If the term “mainstream” means that Latter-day Saints are increasingly viewed as a contributing, relevant and significant part of society — particularly in the United States, where there are now some six million members — then, of course, the answer is “yes.” The Church of Jesus Christ of Latter-day Saints, founded in New York State in 1830 with just six members, is today the fourth largest church in the United States by independent estimates.
A far cry from “peculiar.”
From a 1972 article in the Ensign, the official LDS magazine:
There is much to be done, however, before Israel will be the “peculiar people” the Lord had in mind when he employed that term so long ago. In referring to themselves as a peculiar people, the Latter-day Saints tend to do so with certain theological concepts and religious customs in mind. Such things as the belief in an anthropomorphic deity, the preexistence, work for the dead, temple marriage, and the Word of Wisdom are cited as proof that we are a peculiar people.

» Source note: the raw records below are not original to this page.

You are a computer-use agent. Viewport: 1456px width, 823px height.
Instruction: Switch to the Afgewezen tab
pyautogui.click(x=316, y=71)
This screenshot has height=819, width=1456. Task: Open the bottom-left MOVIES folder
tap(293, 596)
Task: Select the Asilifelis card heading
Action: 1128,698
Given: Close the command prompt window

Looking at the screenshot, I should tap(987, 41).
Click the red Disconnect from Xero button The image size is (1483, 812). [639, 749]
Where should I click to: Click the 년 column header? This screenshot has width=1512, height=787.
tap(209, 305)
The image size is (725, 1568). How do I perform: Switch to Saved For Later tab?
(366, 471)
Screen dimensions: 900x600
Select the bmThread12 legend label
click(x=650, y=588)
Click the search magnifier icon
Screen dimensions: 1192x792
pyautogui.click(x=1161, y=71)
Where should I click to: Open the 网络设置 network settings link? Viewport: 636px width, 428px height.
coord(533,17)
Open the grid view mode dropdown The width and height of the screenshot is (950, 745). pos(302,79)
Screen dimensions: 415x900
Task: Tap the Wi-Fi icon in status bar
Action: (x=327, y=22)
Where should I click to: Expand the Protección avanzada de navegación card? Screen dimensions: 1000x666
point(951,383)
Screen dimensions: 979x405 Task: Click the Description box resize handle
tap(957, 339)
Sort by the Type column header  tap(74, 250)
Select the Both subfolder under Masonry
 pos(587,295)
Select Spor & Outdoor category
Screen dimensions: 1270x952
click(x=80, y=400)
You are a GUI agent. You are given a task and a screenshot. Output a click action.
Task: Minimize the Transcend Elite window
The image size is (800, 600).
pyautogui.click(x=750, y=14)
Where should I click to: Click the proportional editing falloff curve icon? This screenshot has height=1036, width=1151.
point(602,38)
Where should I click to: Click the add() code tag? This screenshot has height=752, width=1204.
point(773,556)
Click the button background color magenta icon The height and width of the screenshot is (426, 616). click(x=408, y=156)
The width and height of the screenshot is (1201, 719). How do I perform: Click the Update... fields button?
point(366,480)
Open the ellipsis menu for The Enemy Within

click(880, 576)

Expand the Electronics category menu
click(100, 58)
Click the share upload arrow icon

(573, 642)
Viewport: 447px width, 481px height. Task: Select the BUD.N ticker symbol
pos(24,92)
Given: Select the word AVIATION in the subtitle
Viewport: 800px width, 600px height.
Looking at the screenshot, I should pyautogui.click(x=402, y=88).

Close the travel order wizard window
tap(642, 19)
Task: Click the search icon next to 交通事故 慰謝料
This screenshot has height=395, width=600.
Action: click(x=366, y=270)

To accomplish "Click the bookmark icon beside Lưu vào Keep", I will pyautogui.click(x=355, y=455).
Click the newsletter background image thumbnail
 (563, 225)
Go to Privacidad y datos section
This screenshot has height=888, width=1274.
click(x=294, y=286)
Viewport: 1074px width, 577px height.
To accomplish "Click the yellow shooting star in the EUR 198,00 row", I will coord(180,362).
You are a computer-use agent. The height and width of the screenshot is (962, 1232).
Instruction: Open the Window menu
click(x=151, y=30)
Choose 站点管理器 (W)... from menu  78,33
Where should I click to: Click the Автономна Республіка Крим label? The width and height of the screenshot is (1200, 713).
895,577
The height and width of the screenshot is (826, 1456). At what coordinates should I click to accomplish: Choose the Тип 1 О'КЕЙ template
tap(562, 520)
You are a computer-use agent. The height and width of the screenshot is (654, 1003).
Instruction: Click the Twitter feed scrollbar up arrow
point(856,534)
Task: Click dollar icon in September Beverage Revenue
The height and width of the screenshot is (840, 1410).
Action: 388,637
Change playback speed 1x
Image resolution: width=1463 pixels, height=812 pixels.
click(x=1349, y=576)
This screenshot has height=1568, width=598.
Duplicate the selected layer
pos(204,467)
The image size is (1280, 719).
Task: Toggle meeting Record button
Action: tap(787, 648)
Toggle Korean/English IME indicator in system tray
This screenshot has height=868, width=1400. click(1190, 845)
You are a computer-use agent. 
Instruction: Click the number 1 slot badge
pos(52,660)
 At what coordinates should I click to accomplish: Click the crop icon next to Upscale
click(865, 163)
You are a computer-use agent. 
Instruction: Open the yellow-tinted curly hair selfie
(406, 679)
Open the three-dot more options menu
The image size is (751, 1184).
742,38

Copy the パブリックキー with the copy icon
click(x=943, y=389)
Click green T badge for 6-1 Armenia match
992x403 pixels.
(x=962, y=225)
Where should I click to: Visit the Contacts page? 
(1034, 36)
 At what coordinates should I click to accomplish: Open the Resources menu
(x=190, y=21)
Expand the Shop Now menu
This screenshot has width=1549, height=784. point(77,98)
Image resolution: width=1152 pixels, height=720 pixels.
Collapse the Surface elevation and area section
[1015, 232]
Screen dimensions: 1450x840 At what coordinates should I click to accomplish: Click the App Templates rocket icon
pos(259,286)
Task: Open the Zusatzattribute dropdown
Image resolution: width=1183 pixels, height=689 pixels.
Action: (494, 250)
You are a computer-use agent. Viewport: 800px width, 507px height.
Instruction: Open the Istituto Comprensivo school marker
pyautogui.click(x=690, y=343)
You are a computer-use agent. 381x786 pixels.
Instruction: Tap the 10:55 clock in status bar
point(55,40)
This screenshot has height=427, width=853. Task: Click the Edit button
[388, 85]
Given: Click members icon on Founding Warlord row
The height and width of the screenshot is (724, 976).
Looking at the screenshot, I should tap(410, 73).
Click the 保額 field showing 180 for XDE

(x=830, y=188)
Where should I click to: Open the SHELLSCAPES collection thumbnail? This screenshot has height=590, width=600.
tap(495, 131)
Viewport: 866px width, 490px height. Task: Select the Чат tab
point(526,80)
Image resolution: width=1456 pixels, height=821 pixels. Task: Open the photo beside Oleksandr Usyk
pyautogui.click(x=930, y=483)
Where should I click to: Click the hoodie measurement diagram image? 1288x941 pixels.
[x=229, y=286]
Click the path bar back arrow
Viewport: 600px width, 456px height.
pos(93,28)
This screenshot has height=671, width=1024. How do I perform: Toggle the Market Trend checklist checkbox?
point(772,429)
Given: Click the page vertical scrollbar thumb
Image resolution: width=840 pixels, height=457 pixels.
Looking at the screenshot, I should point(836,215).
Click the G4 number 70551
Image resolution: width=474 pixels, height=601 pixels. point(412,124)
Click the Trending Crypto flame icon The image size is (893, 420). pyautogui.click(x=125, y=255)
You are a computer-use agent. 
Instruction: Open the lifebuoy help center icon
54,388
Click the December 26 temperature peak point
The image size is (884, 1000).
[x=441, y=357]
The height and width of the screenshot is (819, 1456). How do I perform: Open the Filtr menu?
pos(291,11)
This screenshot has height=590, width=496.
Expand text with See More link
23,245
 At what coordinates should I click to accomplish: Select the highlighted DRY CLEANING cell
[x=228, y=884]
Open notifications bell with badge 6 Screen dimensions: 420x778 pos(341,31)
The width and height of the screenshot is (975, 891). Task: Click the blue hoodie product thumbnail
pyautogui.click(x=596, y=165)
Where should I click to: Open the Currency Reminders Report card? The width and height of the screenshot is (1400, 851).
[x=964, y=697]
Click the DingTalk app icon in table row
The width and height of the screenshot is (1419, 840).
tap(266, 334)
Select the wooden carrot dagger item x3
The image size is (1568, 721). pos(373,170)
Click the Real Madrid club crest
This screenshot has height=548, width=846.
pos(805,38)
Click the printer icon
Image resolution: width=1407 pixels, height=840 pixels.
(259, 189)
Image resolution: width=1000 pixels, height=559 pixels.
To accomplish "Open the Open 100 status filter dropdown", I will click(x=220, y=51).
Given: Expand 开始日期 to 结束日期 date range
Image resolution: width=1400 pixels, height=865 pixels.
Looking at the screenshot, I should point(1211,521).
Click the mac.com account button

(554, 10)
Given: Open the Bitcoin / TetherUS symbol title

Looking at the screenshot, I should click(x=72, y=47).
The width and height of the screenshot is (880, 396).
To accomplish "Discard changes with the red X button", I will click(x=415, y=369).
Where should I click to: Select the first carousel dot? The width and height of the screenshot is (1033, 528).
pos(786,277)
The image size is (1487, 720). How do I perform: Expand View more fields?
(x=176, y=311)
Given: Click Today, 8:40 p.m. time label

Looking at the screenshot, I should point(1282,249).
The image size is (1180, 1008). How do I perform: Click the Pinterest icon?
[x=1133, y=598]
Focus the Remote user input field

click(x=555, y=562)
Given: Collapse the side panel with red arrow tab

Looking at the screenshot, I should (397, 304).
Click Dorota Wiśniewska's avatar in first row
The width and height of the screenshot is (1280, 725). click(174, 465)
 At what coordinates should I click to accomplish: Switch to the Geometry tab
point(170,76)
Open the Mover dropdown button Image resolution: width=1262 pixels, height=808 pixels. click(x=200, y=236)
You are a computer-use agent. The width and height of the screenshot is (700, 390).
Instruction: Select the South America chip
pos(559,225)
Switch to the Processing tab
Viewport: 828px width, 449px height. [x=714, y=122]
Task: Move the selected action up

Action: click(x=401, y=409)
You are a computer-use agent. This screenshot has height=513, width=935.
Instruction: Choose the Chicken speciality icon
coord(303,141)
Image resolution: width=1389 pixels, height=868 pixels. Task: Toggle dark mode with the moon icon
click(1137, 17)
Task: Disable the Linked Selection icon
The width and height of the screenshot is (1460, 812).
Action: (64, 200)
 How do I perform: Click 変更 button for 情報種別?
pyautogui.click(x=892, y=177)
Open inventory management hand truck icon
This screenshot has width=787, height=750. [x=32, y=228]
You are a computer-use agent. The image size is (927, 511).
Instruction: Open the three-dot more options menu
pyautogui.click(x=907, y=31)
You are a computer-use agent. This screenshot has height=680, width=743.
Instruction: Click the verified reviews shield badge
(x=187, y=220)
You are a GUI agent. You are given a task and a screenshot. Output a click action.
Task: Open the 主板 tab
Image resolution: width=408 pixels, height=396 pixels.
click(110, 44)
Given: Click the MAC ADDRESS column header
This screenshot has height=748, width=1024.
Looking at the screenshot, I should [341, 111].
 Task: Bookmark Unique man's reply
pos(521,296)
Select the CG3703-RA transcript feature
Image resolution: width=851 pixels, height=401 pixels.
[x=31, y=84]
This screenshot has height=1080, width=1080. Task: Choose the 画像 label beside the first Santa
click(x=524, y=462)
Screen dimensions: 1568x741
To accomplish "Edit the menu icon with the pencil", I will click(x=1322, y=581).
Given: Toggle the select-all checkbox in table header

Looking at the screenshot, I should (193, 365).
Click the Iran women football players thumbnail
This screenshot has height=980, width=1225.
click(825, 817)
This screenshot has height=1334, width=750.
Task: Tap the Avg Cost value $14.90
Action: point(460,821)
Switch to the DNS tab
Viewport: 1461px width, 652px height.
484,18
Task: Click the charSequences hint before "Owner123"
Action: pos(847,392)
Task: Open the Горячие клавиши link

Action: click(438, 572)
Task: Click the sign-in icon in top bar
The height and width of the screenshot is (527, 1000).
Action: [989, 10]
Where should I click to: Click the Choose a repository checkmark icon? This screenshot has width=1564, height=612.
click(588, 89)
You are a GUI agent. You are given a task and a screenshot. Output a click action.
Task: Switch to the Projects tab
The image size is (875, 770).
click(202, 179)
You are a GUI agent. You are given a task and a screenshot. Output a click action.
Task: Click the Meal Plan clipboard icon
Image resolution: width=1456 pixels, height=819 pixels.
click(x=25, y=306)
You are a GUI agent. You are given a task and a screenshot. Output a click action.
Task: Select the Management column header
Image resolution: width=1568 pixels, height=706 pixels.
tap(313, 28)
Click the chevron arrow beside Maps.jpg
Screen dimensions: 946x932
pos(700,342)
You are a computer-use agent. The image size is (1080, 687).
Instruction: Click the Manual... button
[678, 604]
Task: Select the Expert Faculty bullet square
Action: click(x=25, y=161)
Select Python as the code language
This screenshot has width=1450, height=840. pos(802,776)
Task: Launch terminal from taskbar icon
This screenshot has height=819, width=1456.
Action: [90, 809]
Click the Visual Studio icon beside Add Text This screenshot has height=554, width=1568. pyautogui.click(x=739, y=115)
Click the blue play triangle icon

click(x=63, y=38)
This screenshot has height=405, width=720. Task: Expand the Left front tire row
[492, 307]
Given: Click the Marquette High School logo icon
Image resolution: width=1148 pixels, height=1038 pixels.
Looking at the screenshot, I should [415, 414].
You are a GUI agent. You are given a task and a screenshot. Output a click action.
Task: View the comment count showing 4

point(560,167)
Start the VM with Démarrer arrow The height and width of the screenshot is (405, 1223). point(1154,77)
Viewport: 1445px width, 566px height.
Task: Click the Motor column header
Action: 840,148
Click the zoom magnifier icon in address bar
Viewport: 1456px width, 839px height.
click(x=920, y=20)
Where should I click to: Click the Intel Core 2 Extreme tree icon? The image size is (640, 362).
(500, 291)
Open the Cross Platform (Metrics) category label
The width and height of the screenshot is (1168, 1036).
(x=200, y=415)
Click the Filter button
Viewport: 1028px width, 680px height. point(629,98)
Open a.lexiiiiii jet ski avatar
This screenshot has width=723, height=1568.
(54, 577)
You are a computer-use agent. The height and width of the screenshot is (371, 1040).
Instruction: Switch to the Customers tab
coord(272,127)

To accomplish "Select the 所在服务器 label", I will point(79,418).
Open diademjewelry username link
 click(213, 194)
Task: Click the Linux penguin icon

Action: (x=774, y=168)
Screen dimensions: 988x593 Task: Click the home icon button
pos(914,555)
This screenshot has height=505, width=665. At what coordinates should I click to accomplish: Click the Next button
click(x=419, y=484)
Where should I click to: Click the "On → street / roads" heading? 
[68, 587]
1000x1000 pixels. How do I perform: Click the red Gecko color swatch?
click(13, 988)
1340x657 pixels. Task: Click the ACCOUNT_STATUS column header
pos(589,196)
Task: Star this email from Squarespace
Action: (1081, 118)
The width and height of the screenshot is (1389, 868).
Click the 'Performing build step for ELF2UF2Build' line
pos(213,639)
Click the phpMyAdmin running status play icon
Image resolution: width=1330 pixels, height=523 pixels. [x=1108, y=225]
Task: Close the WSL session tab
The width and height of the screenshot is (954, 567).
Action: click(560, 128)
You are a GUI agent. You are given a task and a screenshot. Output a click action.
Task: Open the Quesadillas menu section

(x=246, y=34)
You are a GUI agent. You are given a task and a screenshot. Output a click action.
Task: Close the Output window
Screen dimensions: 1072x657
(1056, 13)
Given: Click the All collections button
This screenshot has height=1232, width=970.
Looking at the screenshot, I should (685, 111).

While there is no denying that many of these precious principles are unique, still, they are but means to an end. Israel’s past history—both in Palestine and in America—is good evidence that, of themselves, doctrines, ordinances, and religious practices in general cannot produce a peculiar people. Believing that they did was a fallacy of the Pharisees that was frequently exposed by Jesus.
This article, in effect, claims that the residents of Israel will never be the “peculiar people” noted in The Bible, but the Mormons, oh yes, they will be.
Again, a far cry from “mainstream.”
What, then, is a peculiar people? The term itself is found only in the Bible. The Revised Standard Bible’s rendering, “my own possession,” reflects its true sense. A peculiar people is one whose relationship to God is out of the ordinary, who partake of his divine nature in a very special way. Jehovah said not only that Israel would be distinct from all other nations, but also that that distinction would lie in their moral and spiritual superiority. In other words, they would be a peculiar people because they were a holy people.
The apostle Peter reiterated Jehovah’s grand objective for Israel in his charge to the saints of his day: “But ye are a chosen generation, a royal priesthood, an holy nation, a peculiar people; that ye should shew forth the praises of him who hath called you out of darkness into his marvellous light.” (1 Pet. 2:9.)
Clearly, modern Israel becomes the Lord’s peculiar people only as it produces the fruits by which that people are to be known. But the whole is the sum of its parts. A city of Zion is the sum of the pure in heart. The practical question each Latter-day Saint must answer is not “Are we a peculiar people?” but “Am I a peculiar person?” The Inspired Revision of Matthew 5:13–14 [JST, Matt. 5:13–14] reads: “I give unto you to be the salt of the earth” and “I give unto you to be the light of the world.” (Italics added.) Jesus did not say that his disciples were salt and light; he charged them to become so.
Today’s Mormon Church is very, very far from the organization founded by Joseph Smith. Why Mormons take such umbrage at this still perplexes me. Because, in all honesty, the polygamists, Warren Jeffs and clan, Kingstons, and others, are living the religion the way Joseph Smith taught it: polygamy and all.
Now, you would think, or some would think, that somewhere in all of this, we should “re-find” our testimonies, thereby creating an AWESOME faith promoting rumor, or FPR.
I mean, for US, two apostates, to run across this early testament of Joseph Smith’s Church, surely has some significance. And if not, is there someone waiting outside our day, wanting to scoop it out of our faithless hands and whisk it away to safety.
It’s certainly interesting. And it’s given Birdman a lot of entertainment during a NOT so lovely situation–the leaking roof.